In the parliamentary elections of 4 March 1973, he ran unsuccessfully for a seat in the Chamber of Deputies representing the Seventh Departmental Grouping of Santiago on the Popular Unity ticket.

===Exile in Italy===
Following the military coup of 11 September 1973, he went into exile in Italy in 1974, where he continued his professional activities. In Rome, together with Bernardo Leighton, Esteban Tomic, and Julio Silva Solar, he founded the Documentation Center that published the journal Chile-América, whose final issue appeared on 10 September 1983.

He worked as a consultant for UNESCO, CEPAL, FAO, and the World Council of Churches. He also served as Deputy Secretary-General of the International Documentation Center (IDOC) in Rome and was a member of the governing council of HURIDOCS, the Human Rights Information and Documentation Systems, based in Oslo, Norway.

From 1983, he served as director of the Centro de Estudios Sociales (CESOC), assuming its presidency in 1990. He also served as executive secretary of the Center for Studies on International Cooperation Dos Mundos.

===Return to Democracy===
After returning to Chile, he resumed political activities in 1987 as a leader of the Party for Democracy and the Socialist Party of Chile. He actively participated in the campaign for the “No” option in the 5 October 1988 plebiscite.

After the victory of the “No”, he served as a representative of the Concertación coalition on the Technical Commission for Constitutional Reforms and was appointed a member of the Central Committee of the Socialist Party. In December 1989, he ran for the Chamber of Deputies for District No. 44 in Concepción and was elected for the 1990–1994 term. He was re-elected in December 1993 for the 1994–1998 term.

In 1997, he ran for the Senate for the 12th Senatorial District, Eighth Region Coast, representing the Socialist Party, and was elected for the 1998–2006 term.
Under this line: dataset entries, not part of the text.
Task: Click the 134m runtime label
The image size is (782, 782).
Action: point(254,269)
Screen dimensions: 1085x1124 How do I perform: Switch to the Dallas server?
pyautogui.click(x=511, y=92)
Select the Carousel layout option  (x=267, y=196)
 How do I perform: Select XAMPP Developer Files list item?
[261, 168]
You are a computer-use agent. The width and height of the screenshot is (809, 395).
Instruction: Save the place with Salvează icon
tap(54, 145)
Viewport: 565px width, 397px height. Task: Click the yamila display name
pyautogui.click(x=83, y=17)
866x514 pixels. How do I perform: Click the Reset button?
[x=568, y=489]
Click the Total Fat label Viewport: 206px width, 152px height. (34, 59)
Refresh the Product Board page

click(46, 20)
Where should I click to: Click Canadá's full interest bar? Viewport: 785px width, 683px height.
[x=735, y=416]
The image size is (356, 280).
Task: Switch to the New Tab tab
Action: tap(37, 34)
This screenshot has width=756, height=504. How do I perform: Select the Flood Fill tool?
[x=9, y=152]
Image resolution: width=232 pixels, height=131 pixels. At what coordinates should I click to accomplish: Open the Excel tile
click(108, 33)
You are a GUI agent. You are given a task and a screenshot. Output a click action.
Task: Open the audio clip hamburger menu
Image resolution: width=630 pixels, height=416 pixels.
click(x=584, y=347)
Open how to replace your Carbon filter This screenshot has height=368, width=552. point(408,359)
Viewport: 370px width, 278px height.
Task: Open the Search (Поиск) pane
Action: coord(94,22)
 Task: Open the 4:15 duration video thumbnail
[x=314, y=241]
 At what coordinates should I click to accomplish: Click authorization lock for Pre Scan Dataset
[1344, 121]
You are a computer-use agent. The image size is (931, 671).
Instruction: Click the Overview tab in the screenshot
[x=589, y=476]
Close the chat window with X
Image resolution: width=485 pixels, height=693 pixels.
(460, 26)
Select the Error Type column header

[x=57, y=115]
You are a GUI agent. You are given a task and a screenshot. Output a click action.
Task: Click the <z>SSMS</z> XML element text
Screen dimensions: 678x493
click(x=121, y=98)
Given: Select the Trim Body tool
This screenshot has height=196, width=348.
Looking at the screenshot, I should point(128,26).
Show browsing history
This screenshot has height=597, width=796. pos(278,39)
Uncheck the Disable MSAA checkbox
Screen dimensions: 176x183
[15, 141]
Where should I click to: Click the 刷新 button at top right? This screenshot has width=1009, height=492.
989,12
In 2005, he sought re-election but was defeated in the Socialist Party primaries by Deputy Alejandro Navarro.

On 27 March 2007, he was appointed Minister Secretary-General of the Presidency by President Michelle Bachelet, serving until 10 March 2010. On that same date, he was appointed a justice of the Constitutional Court of Chile, serving until 10 March 2013.

Between 2011 and 2015, he served as president of the Chilean-Israeli Institute of Culture. From 2014 to 2015, he was president of Chile Transparente, the national chapter of Transparency International.

On 22 June 2015, he was appointed Ambassador of Chile to Argentina by President Michelle Bachelet, serving until March 2018. He returned to the same post on 22 November 2023 under the administration of President Gabriel Boric.